> [Aim of the exercise]
Your task is to copy every line of the records below that contains "status".

-- Excerpted data follows --

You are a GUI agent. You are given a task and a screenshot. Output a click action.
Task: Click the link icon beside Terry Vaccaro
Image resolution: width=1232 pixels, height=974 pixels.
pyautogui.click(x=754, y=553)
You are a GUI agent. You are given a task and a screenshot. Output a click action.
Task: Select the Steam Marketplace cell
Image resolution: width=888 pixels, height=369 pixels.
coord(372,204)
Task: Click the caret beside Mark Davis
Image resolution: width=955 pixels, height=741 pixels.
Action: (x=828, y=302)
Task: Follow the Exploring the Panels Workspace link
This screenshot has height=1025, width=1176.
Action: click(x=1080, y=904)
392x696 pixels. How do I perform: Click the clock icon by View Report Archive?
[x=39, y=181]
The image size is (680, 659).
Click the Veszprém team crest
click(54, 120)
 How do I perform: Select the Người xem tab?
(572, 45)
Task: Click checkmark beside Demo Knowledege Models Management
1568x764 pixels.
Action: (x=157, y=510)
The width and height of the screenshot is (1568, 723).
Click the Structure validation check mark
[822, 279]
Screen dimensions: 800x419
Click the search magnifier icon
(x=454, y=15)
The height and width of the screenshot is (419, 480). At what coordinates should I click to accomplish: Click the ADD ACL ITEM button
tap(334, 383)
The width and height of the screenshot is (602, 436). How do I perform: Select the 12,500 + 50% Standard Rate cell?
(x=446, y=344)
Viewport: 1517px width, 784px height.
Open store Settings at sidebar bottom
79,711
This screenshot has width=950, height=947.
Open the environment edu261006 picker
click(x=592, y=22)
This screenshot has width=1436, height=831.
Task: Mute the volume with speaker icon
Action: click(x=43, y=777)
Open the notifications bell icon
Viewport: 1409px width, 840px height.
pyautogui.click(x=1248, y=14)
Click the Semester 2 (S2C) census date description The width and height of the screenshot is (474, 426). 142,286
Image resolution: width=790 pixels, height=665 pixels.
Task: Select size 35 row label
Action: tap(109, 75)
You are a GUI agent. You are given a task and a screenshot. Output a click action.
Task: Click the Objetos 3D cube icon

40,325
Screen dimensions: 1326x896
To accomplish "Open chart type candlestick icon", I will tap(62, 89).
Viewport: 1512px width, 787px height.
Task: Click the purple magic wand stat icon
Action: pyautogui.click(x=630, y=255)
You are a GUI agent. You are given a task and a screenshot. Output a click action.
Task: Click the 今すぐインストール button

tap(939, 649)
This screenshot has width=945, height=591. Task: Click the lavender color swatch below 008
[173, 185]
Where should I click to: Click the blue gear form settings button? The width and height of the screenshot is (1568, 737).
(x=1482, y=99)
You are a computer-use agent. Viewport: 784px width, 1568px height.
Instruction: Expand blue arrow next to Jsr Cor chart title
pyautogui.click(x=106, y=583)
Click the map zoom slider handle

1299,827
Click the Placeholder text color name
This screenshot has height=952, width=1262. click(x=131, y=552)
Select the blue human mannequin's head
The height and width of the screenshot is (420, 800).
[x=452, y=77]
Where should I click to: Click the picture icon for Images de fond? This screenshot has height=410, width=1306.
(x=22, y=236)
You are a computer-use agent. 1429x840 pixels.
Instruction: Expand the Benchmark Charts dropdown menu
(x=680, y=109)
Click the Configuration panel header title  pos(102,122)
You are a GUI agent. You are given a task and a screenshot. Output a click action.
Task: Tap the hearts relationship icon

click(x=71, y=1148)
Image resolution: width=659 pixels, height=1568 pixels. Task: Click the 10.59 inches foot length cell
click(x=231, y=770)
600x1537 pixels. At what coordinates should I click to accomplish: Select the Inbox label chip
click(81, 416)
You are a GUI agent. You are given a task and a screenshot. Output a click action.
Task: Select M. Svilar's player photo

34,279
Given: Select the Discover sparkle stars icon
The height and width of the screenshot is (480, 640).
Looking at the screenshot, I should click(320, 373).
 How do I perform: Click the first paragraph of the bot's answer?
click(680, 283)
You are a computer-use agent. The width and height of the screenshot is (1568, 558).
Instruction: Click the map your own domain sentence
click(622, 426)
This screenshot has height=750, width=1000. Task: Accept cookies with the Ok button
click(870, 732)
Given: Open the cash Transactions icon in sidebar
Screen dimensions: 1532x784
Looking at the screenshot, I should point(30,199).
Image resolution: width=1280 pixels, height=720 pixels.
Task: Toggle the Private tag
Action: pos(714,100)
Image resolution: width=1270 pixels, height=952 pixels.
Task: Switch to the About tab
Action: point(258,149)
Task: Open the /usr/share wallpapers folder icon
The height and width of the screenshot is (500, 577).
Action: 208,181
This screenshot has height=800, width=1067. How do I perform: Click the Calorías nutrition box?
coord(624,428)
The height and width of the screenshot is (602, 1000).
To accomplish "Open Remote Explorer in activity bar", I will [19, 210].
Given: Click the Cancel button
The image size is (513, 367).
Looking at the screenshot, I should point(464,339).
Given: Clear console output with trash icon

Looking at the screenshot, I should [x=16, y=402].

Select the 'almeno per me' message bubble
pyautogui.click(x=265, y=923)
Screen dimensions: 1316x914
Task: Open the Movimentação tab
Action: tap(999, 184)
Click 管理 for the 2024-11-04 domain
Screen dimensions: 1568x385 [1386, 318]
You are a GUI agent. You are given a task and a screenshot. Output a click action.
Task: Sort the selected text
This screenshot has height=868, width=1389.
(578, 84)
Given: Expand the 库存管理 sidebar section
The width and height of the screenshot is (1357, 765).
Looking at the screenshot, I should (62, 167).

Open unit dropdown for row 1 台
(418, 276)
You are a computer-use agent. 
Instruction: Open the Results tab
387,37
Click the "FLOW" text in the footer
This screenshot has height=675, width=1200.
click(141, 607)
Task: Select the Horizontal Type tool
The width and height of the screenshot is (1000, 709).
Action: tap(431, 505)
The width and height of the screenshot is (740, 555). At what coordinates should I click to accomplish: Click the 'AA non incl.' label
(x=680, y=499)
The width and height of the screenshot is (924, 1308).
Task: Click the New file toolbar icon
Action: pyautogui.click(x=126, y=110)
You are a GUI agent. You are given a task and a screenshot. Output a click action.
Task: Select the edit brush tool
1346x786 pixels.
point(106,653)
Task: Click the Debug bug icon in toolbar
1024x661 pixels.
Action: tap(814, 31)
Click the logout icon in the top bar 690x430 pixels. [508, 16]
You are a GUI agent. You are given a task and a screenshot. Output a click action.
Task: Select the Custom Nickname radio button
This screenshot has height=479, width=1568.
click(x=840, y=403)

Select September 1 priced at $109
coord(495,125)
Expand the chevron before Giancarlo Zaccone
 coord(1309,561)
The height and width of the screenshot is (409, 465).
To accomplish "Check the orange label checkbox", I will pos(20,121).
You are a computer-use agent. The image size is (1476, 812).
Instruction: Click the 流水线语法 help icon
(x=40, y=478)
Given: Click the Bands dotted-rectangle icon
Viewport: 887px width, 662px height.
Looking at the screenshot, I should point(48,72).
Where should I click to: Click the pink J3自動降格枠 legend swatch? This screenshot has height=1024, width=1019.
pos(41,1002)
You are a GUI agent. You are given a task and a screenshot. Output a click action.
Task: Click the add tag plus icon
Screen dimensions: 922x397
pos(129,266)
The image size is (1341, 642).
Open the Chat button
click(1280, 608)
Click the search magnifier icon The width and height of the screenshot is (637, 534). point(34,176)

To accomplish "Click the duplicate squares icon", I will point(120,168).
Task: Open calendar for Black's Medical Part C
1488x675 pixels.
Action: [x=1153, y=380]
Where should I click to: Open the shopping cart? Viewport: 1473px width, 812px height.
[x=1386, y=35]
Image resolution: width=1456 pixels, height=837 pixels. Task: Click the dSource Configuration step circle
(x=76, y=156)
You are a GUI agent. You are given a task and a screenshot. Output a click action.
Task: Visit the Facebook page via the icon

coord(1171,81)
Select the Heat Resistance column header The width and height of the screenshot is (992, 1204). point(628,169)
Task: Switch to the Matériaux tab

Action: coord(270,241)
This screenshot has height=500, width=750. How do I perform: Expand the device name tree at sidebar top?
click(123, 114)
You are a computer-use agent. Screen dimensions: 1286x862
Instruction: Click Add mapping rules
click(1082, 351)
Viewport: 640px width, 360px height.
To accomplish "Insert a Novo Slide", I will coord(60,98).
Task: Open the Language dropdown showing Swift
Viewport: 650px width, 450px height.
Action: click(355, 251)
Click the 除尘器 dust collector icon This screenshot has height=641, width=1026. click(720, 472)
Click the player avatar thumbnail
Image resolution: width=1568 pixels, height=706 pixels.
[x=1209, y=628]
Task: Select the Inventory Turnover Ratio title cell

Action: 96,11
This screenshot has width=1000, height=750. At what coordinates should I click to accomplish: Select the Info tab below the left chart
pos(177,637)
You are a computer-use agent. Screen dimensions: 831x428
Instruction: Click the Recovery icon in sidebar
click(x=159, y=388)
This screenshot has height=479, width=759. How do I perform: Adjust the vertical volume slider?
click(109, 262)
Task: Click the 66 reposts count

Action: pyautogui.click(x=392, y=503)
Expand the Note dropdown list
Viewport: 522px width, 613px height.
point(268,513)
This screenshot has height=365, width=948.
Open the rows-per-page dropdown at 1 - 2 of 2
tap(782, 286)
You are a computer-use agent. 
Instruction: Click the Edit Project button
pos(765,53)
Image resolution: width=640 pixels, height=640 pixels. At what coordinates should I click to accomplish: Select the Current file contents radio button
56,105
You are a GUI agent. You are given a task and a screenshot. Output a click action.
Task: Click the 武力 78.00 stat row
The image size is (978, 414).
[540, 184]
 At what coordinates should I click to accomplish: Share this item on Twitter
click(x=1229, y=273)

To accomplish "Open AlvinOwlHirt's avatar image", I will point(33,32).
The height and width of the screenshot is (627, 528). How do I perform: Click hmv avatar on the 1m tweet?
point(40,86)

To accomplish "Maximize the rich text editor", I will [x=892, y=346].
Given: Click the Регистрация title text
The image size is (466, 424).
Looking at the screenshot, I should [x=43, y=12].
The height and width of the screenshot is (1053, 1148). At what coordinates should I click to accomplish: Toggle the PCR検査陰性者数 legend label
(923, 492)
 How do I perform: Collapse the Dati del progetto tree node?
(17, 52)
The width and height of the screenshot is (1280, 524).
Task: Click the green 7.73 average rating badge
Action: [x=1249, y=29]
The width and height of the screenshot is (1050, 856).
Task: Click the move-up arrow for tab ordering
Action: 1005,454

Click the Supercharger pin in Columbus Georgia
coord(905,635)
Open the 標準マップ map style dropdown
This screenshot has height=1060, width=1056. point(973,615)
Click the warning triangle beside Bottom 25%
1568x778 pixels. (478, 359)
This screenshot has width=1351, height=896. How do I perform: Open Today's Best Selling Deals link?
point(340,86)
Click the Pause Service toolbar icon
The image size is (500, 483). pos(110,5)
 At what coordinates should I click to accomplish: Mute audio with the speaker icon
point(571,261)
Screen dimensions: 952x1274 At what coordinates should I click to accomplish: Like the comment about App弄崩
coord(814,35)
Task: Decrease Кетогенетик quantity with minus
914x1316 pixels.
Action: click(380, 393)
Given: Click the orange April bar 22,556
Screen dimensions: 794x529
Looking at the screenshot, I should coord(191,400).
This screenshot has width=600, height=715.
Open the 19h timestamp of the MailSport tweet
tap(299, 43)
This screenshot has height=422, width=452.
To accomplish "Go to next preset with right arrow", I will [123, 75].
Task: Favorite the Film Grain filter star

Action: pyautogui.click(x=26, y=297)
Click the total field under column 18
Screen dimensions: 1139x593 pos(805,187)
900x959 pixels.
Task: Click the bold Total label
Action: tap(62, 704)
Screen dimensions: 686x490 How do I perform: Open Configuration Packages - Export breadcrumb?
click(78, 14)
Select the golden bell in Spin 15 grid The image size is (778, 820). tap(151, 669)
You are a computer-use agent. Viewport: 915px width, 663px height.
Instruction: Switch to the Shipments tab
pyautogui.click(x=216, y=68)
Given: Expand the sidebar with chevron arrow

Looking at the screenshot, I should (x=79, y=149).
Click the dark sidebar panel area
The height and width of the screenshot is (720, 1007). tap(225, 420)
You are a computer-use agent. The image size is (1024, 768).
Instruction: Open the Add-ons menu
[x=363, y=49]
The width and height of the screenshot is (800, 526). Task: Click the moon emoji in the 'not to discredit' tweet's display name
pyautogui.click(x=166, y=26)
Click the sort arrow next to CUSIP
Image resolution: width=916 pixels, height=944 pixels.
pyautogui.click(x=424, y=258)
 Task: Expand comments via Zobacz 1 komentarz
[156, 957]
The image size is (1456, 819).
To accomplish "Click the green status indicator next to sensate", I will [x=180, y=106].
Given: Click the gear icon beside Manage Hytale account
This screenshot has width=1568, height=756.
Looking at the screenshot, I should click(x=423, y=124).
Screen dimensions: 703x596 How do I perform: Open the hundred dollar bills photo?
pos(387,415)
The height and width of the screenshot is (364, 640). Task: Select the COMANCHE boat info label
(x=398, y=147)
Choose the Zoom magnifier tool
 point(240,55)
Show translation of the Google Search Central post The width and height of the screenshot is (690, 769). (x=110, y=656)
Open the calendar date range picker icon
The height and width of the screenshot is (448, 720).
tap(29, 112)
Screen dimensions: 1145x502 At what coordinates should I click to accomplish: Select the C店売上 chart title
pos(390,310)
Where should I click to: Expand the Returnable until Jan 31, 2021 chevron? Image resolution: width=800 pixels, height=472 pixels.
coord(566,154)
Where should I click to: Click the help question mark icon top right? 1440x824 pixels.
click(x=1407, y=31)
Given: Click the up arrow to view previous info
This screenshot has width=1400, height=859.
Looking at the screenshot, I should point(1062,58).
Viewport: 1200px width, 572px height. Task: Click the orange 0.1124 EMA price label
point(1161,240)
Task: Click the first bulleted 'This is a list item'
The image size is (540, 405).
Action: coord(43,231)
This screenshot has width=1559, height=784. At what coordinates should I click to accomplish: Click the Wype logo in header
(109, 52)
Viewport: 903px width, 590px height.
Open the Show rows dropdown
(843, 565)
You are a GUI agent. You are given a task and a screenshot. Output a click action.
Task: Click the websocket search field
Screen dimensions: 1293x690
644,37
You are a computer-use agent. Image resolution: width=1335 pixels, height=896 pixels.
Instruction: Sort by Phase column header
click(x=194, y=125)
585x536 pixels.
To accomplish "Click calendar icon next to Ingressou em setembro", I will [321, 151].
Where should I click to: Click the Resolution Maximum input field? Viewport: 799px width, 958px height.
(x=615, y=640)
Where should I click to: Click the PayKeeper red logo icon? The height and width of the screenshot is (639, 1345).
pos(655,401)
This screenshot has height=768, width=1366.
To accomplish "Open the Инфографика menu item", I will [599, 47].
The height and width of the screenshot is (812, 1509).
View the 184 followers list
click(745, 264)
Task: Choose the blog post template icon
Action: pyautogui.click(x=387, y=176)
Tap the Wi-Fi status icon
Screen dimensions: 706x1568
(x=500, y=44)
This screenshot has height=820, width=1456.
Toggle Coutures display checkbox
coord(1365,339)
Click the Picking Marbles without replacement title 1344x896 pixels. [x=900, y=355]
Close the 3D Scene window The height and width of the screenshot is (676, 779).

-- Excerpted data concluded --

> [Output for this task]
To accomplish "Click the green status indicator next to sensate", I will [x=180, y=106].
Tap the Wi-Fi status icon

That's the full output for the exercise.